Technically the prediction was for the nation as a whole, but Gensini said conditions were especially ripe for tornadoes in the Southeast and Great Plains. Specifically, he said, that means Louisiana, Texas, Oklahoma, Arkansas, Missouri, Kentucky, southern Illinois, Alabama, Mississippi, Georgia, Florida, North and South Carolina and parts of Virginia.
Gensini said he predicted these conditions back on Feb. 22 and in the following days the more widely used weather models started to forecast severe weather for that area. The actual number was still pending as of mid-March.
“Victor’s results look promising,” although some big challenges and unknowns remain, emailed Greg Carbin, warning coordination meteorologist at the National Weather Service’s Storm Prediction Center.
Because twisters are so small and short-lived – unlike hurricanes that meteorologists track for days as they lumber toward the coast – they are somewhat of a mystery for forecasters. Meteorologists now give notice up to five days in advance that thunderstorm conditions are going to be ripe for tornadoes, but that’s only as they forecast storm systems coming together. It’s ever changing, so it can’t be statistical enough to provide the public with a longer term heads’ up, like they get with El Niño or hurricane seasons.

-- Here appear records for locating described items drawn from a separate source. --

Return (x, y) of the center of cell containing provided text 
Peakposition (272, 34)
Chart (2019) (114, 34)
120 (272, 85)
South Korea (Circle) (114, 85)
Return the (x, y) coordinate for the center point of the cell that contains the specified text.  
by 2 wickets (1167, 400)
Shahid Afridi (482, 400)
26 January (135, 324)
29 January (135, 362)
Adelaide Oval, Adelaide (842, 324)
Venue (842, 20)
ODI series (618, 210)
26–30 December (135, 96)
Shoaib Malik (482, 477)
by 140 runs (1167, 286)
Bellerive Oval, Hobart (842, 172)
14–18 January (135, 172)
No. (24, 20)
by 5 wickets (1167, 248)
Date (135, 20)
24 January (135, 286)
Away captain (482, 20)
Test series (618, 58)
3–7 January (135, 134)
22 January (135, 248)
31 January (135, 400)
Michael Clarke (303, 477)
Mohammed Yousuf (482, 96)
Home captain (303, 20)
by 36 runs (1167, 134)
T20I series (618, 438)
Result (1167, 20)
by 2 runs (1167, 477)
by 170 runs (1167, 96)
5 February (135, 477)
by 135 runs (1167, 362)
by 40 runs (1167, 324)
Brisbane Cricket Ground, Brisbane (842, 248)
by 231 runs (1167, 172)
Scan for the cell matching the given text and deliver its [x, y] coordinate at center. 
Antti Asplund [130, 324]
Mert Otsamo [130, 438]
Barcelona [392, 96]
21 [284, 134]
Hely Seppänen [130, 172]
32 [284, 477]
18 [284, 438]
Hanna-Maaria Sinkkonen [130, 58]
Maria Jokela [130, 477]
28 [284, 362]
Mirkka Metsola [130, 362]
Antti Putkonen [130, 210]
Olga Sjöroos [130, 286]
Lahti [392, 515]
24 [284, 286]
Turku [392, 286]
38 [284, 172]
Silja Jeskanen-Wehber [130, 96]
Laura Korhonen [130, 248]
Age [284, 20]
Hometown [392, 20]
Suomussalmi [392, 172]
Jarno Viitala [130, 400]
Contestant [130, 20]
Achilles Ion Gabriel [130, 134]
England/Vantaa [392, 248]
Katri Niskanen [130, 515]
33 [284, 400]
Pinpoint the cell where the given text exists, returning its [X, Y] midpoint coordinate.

Gensini’s study is based on something called the Global Wind Oscillation – actually, a collection of climate and weather wobbles, like the familiar El Niño and the less familiar and more short-range Madden Julian Oscillation. It’s more of a catch-all index that operates as “an atmospheric orchestra,” Gensini said.
Gensini looks for shifts in that big index, especially as Earth transitions out of an El Niño. He focuses on the jet stream – winds at 33,000 feet – changes. In the most recent case, it was going from rather straight east-west to more roller coaster-like plunges north and south, altering energy in the atmosphere and making tornado outbreaks more prevalent, Gensini said.
He has examined the biggest tornado outbreaks of the past 50 years, including a deadly outbreak in April 2011 that killed 316 people. Each occurred during a transitional phase similar to the one just observed.
Another weather service meteorologist and storm chaser, Barbara Mayes Boustead, said the physics behind Gensini’s study makes sense and praised it for going further in explaining the “how” and “why” the Global Wind Oscillation works. Several other meteorologists said the study published in the American Meteorological Society’s journal, Monthly Weather Review, was intriguing.
Boustead said these types of long-range outlooks are good for the awareness of public and emergency managers, but cautioned forecasts are far from perfect.